:: Your task ::
Only the lines below from the one containing "This screenshot has height=819, width=932." to the one containing "View the kinesiology tape rolls product image" should be repeated, both included and unchanged.

:: Listed records ::
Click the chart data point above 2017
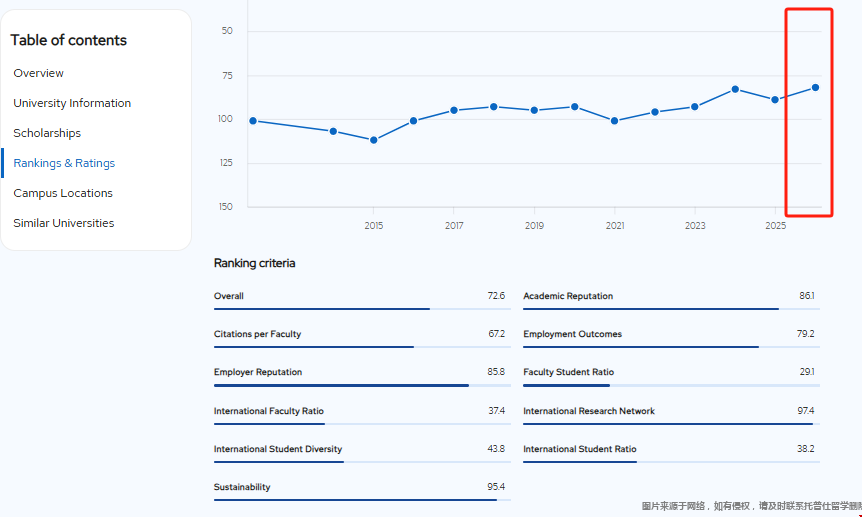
--
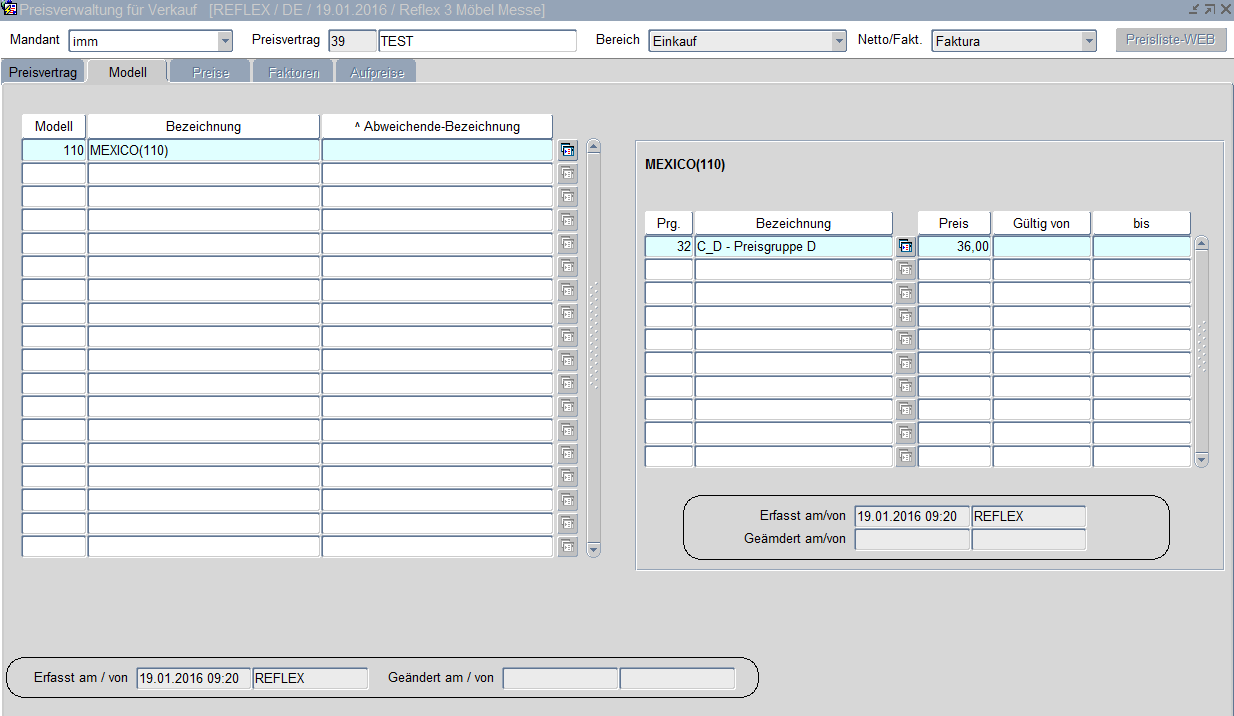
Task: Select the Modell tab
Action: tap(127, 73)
--
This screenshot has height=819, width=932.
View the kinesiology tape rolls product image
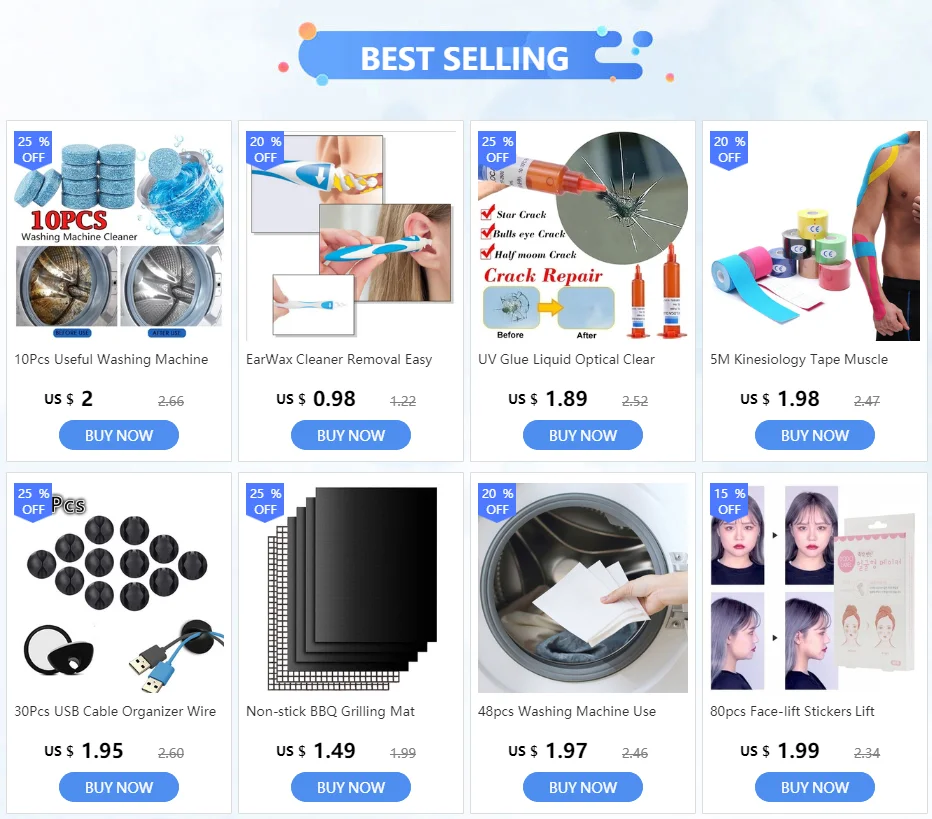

:: The completed task ::
This screenshot has height=819, width=932.
View the kinesiology tape rolls product image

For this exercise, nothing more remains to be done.